Tasks to complete |
1. In the Delta scroll saw thread, what brand of scroll saw does bobj3 suggest buying after selling the Delta?
2. Write the next part of the Delta scroll saw thread, starting after its final sentence.

Passage to read |

____

# Delta scroll saw 40-601



## Mizz Liz (Apr 28, 2009)

Hi Guys.
I was just given this delta scroll saw. It's used and appears to be in good shape, but it seems to vibrate mightily. Do you advise getting tune-ups for these things? Maybe it needs new bearings? I am an artist and cut mostly small flat things... Also, it is missing the foot that holds your work material down to the table. Think I can find one? What exactly is that called? Any other advice you can offer a girl with a new old saw would be much appreciated. 

thanks.


----------



## bobj3 (Jan 17, 2006)

HI Liz

I would suggest you sell it off on craigslist classifieds/ebay then take the money and get a DeWalt scroll saw then you will be a happy scroll saw users..

http://www.routerforums.com/show-n-tell/14013-my-new-toy.html
========



Mizz Liz said:


> Hi Guys.
> I was just given this delta scroll saw. It's used and appears to be in good shape, but it seems to vibrate mightily. Do you advise getting tune-ups for these things? Maybe it needs new bearings? I am an artist and cut mostly small flat things... Also, it is missing the foot that holds your work material down to the table. Think I can find one? What exactly is that called? Any other advice you can offer a girl with a new old saw would be much appreciated.
> 
> thanks.


----------



## Fourleftpaws (Feb 12, 2007)

Liz - from reading about the saw that you were given - it appears that it is a 80's model - maybe it needs some fine tuning - I think most scroll saws do have some vibration but with a pad underneath it - it may be reduced - also are all the rubber feet pads on the bottom side - if they are missing or one is missing - vibration would occure. The part that holds the work piece down (hold down spring or foot) is removed by many scrollers' - as it sometimes gets in the way of your work process. Unlike bobj3 - sometimes the option of purchasing a new tool that is as costly as a new delta scroll saw is out of the question - at least for me - if you can afford it - go for the new delta - they are a really nice scroll saw. If you can not afford going that route - maybe the site below can help you.

____

Raw data |
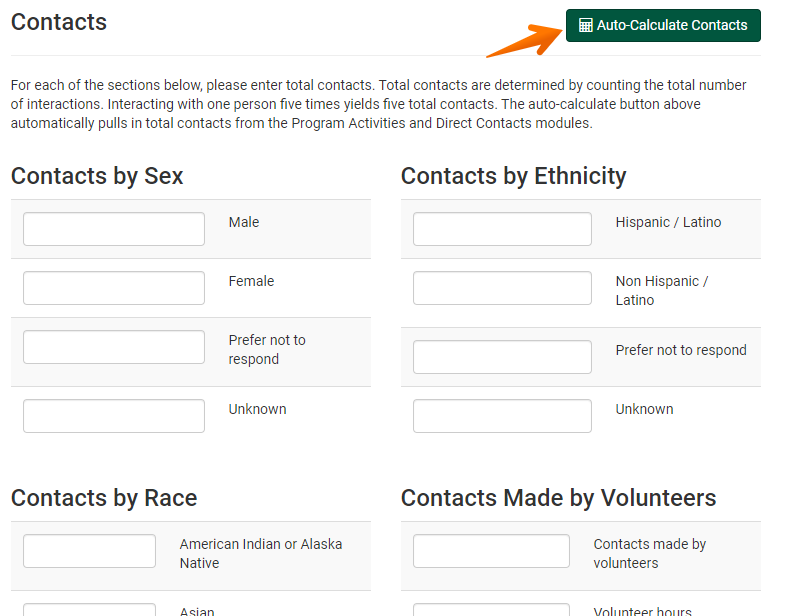Image resolution: width=792 pixels, height=616 pixels.
Task: Click the American Indian or Alaska Native label
Action: tap(261, 553)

____

Answers provided |
1. DeWalt.

2.
Here is the web site that has the parts for your scroll saw.

Delta 40-601 Parts List and Diagram - Type 2 : eReplacementparts.com
- the home page is here -
Delta Scroll Saw Parts : eReplacementparts.com


----------



## Mizz Liz (Apr 28, 2009)

Thanks Larry for your thoughtful reply. And, no, I do not have the money to buy a better saw, especially when I have never used any scroll saw before (and am not sure yet if it will be better than my band saw for what I do.) I found the website you sent a link to and diagram from. I am still not sure what the hold down foot piece is called on the list. I had read that y'all toss them, but as a novice with the tool I thought it might be wise to start extra safe.

Liz


----------



## Trimax (Apr 9, 2009)

Hi Liz
it was actually a good saw at one time and as far as the blade guard (hold down) dont waste your money most of the time its in the way and u dont use it ull find u use your finger to hold it more effectivly...But...i would do as Bob J suggested, the dw788 is one of the best saw in that price range with a slightly deeper throat ...but good luck finding one as cheap as Bob N...also check the bottom it see if the rubber feet are gone that may be why it vibrates alot


----------



## Dr.Zook (Sep 10, 2004)

Welcome to the RouterForums Liz.


----------



## kp91 (Sep 10, 2004)

Liz,

C arm saws cut a little more aggressively than parallel arm saws, and they run a lot smoother when rigidly mounted. My delta Q3 is about the same size as yours, and as heavy as it is, it runs noticably smoother when I put a 50 lb bag of sand on the bottom shelf of the stand. If yours is just sitting on a bench you might want to mount it to a piece of plywood that you can clamp down. That might help you out a bit.


----------



## gregW (Mar 14, 2007)

Liz,

It looks like the hold down foot is called a hold down spring in the diagram on the website that larry posted the link to.


You can also download the owners manual for your saw at this link.
DeWALT ServiceNET - Official Online Store for DeWALT, Porter Cable, Delta, and Black and Decker Parts


I know what you mean..free is free  it's definately worth giving it a shot to see if it will meet your needs.

Welcome and good luck with your new scroll saw. Let us know how it works out for you!




Mizz Liz said:


> Thanks Larry for your thoughtful reply. And, no, I do not have the money to buy a better saw, especially when I have never used any scroll saw before (and am not sure yet if it will be better than my band saw for what I do.) I found the website you sent a link to and diagram from. I am still not sure what the hold down foot piece is called on the list. I had read that y'all toss them, but as a novice with the tool I thought it might be wise to start extra safe.
> 
> Liz


----------



## del schisler (Feb 2, 2006)

for blades this is the best one's Mike's Workshop selling Flying Dutchman brand fret and scrollsaw blades Their are flying dutchman brand I have the 18" hagner and that is the blades i use Their are some more blades But you get what you pay for del


----------



## Mizz Liz (Apr 28, 2009)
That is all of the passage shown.